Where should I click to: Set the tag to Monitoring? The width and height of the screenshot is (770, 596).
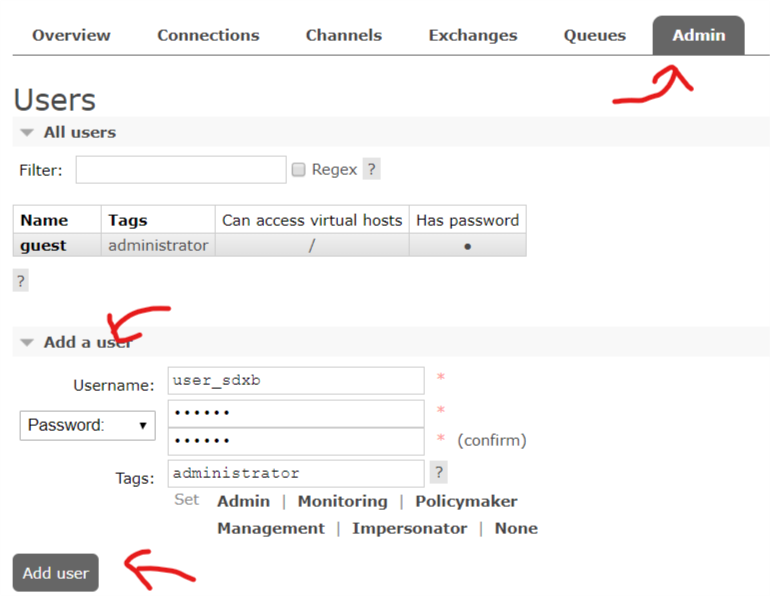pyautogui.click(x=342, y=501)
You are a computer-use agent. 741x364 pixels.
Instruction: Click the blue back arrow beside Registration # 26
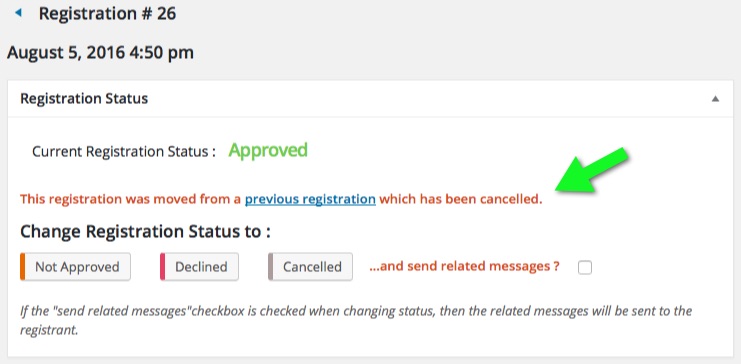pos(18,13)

* * *

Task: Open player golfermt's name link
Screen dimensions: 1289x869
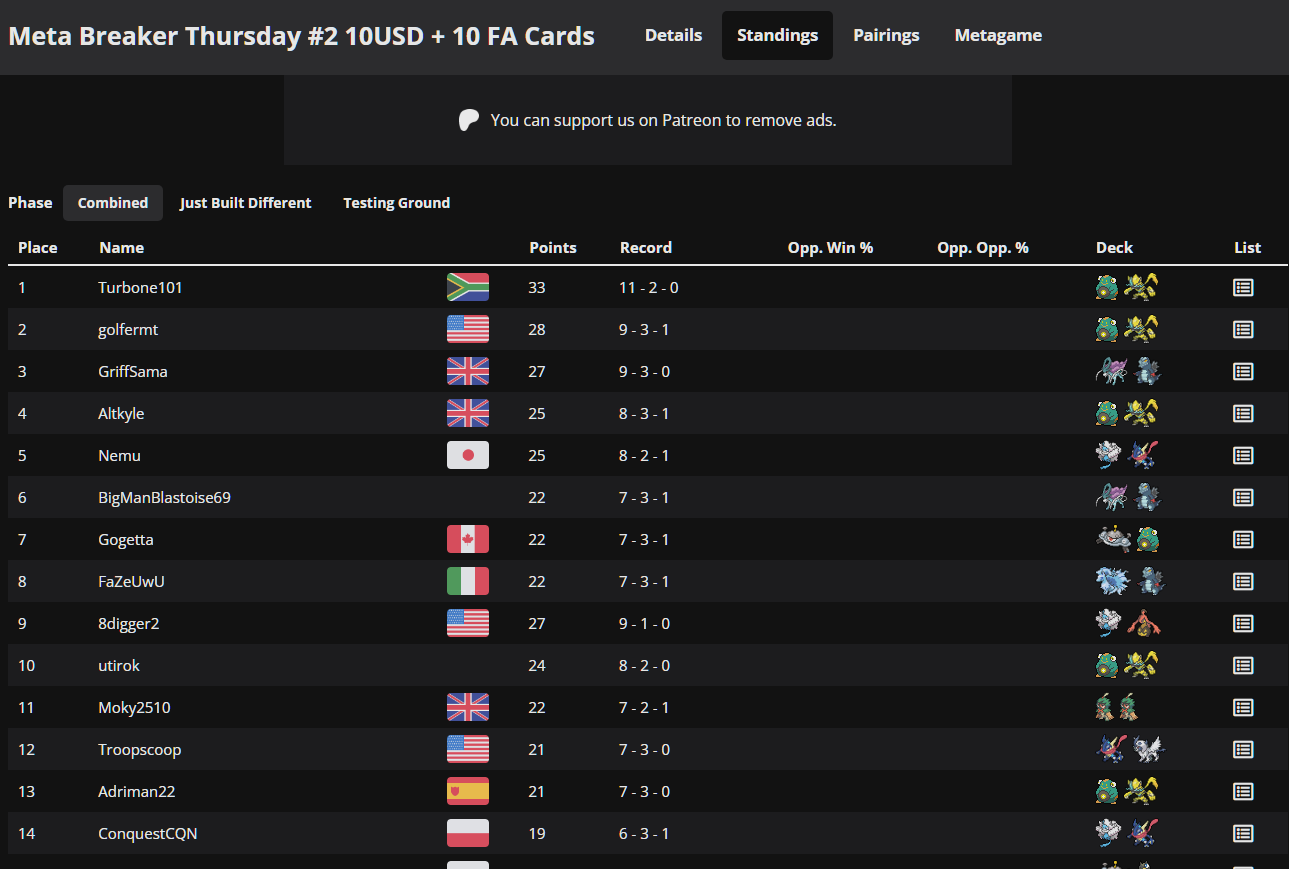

What needs to be done:
Copy the lines of the data above exactly as written, beginning with the line containing "Task: Open player golfermt's name link" and ending with the line containing "Screen dimensions: 1289x869", and leave out all other lines.

Expected answer:
Task: Open player golfermt's name link
Screen dimensions: 1289x869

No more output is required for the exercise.